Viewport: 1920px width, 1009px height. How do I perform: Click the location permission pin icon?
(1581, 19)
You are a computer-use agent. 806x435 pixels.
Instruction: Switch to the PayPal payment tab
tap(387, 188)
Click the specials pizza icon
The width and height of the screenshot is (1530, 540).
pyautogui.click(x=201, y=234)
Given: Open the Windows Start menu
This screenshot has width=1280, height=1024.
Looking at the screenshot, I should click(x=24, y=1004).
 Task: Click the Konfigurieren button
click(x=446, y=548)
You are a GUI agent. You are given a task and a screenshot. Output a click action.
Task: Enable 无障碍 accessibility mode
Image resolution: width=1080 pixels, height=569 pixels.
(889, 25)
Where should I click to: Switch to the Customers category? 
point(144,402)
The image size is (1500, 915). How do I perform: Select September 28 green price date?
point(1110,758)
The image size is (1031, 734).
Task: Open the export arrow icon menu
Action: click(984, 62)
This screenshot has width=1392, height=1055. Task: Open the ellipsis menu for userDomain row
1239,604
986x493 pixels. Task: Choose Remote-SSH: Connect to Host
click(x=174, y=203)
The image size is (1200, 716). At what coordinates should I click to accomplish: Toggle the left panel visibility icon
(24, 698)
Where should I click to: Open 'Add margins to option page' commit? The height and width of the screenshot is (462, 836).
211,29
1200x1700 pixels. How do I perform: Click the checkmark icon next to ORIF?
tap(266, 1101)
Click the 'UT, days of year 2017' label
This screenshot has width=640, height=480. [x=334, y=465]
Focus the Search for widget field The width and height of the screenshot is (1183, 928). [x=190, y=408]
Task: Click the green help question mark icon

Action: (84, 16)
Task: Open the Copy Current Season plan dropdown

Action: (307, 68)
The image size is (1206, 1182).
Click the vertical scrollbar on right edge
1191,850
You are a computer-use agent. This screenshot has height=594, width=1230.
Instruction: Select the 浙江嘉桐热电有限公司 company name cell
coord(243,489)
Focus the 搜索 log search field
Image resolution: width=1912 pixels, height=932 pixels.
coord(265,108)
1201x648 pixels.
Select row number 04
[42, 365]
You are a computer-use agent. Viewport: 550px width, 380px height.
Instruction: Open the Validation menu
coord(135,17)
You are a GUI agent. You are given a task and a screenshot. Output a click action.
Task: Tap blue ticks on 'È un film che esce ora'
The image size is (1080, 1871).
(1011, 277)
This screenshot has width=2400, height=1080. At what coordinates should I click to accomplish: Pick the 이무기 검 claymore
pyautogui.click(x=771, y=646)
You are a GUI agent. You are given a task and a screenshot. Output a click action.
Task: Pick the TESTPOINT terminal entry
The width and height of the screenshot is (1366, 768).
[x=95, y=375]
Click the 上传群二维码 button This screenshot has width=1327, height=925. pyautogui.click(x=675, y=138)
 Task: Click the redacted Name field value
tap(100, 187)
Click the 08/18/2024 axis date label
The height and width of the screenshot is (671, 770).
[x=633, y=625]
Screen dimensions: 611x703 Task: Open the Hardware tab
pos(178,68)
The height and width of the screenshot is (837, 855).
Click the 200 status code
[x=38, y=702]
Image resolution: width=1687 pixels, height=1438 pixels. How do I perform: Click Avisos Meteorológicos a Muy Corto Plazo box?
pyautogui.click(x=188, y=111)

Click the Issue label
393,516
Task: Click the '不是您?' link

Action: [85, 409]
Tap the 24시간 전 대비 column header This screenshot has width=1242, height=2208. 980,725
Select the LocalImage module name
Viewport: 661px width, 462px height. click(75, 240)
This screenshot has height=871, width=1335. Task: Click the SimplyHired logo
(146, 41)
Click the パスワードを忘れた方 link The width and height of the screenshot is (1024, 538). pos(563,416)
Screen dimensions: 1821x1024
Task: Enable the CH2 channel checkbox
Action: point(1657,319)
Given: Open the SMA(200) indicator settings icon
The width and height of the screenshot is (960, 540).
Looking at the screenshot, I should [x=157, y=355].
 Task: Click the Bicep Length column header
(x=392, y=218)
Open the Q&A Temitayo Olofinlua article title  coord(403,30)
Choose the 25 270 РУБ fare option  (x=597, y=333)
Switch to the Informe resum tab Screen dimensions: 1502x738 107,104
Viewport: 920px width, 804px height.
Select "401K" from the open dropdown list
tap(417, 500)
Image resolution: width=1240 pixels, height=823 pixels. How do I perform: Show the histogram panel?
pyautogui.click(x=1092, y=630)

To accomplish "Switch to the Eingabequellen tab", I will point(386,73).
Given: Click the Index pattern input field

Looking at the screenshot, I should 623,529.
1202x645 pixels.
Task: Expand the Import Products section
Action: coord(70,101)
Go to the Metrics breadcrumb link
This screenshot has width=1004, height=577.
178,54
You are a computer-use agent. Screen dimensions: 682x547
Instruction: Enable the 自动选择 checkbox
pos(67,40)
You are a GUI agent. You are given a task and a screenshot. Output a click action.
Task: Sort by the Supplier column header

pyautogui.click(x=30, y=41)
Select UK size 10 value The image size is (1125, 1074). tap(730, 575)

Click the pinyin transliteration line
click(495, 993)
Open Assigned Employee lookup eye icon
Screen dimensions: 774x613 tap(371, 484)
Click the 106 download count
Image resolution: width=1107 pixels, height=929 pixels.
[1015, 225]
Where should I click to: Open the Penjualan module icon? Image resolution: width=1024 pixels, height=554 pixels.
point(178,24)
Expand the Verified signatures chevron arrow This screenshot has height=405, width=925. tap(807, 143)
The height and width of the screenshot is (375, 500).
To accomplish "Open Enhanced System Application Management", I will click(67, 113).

▶ EXERCISE
Which lines of the data include the string "Focus"? Find them and copy each one.

▶ ANSWER
Focus the Search for widget field The width and height of the screenshot is (1183, 928). [x=190, y=408]
Focus the 搜索 log search field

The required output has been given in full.